> _Text provided_
<<<<

Bytedance has just rolled out Seed Diffusion Preview, a new AI model that generates code tokens in parallel rather than one by one. If you’ve ever battled with slow, sequential code generation, this approach—pushing up to 2,146 tokens per second on Nvidia H20 GPUs—will feel refreshingly fast.
This model uses a unique “discrete-state diffusion” technique, normally seen with continuous data like images, and adapts it for text and code. Instead of handling tokens one after the other, it reconstructs code from a placeholder-filled state, enabling multiple sections to be generated simultaneously.
Quality isn’t compromised here. In fact, benchmark tests indicate that Seed Diffusion Preview rivals, and sometimes even outperforms, current models, particularly when it comes to code editing. The two-stage training process helps a lot: the first stage employs mask-based training, while a follow-up edit-based phase, which includes token insertions and deletions, ensures nothing slips through the cracks.
The architecture also respects code structure by optimising the generation order—ensuring, for example, that variables are declared before they’re used. Trained on a curated dataset of high-quality sequences, this transformer-based model opens up a fresh avenue for rapid, reliable code production.
Implementing parallel decoding is no small feat, given the computational intensity of diffusion models. Bytedance tackled this challenge using on-policy learning to streamline the process, all while integrating a robust verification model to keep quality in check.
This development marks Bytedance’s strategic response to Google’s Gemini Diffusion, targeting similar code generation tasks. As research continues to focus on enhancing scalability and adapting the model for even more intricate reasoning tasks, this tool is set to become a valuable asset. A demo is available for anyone keen to see this advancement in action.

>>>>

> _Instructions for the task_
Retype the passage of the article on Seed Diffusion Preview that opens with the words containing "Quality isn’t compromised" and closes with "through the cracks.", keeping every word and punctuation mark unchanged.

> _Data extract_
<<<<

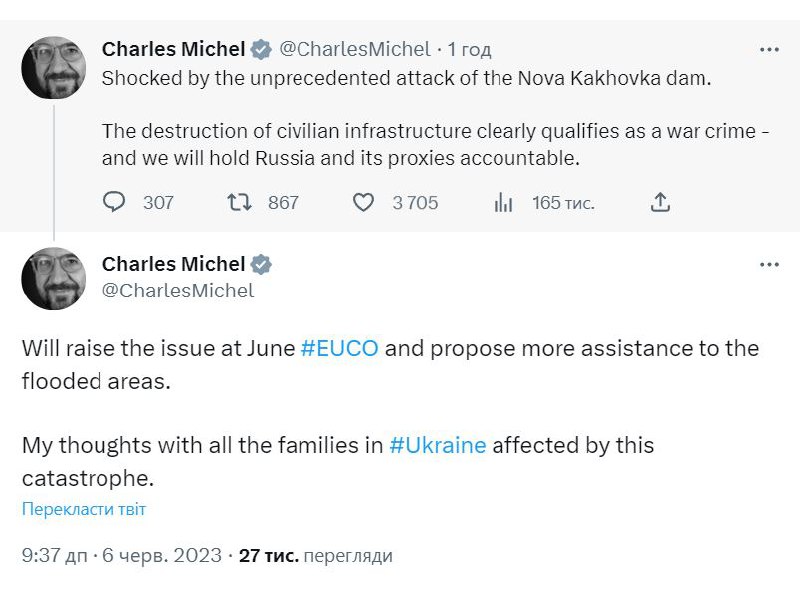
Task: Click the reply icon on first tweet
Action: [115, 202]
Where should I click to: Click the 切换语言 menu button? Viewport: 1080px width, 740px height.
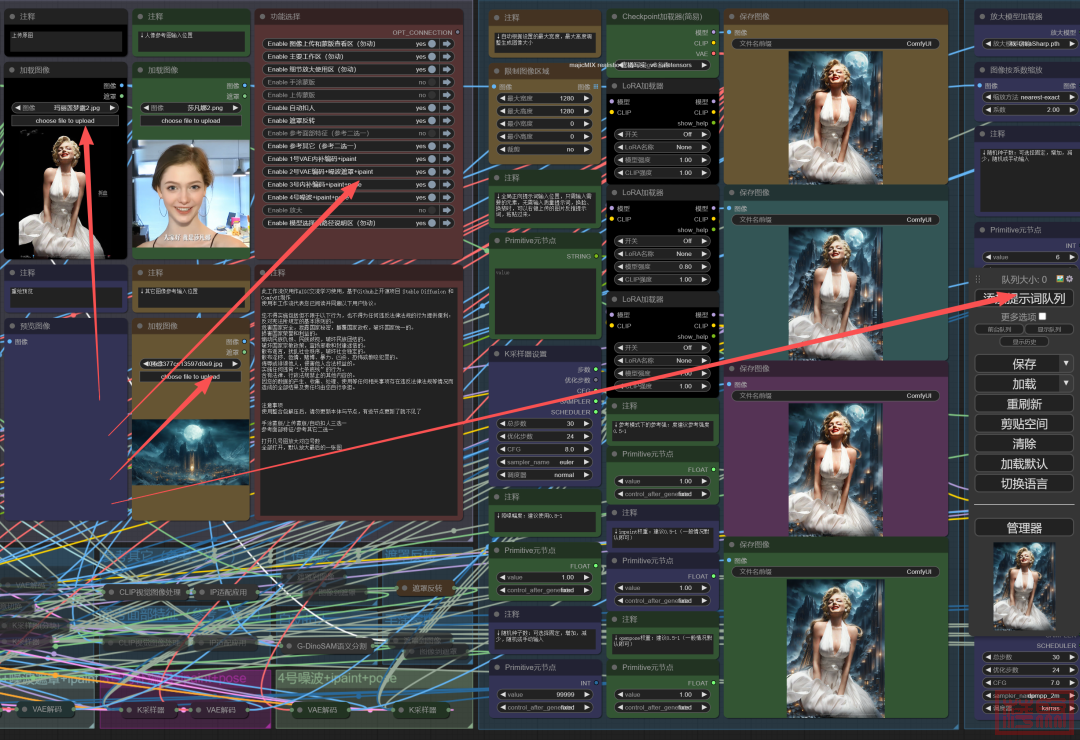click(1023, 484)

>>>>

> _Reply_
Quality isn’t compromised here. In fact, benchmark tests indicate that Seed Diffusion Preview rivals, and sometimes even outperforms, current models, particularly when it comes to code editing. The two-stage training process helps a lot: the first stage employs mask-based training, while a follow-up edit-based phase, which includes token insertions and deletions, ensures nothing slips through the cracks.